WHAT NEEDS TO BE DONE
List every line in the entries below that contains the string "click". Case counts.

* Begin DATA EXTRACT *

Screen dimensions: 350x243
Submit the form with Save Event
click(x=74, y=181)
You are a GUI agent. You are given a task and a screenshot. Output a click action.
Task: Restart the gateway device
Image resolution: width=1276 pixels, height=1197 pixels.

* End DATA EXTRACT *

ANSWER FOR THIS EXERCISE
click(x=74, y=181)
You are a GUI agent. You are given a task and a screenshot. Output a click action.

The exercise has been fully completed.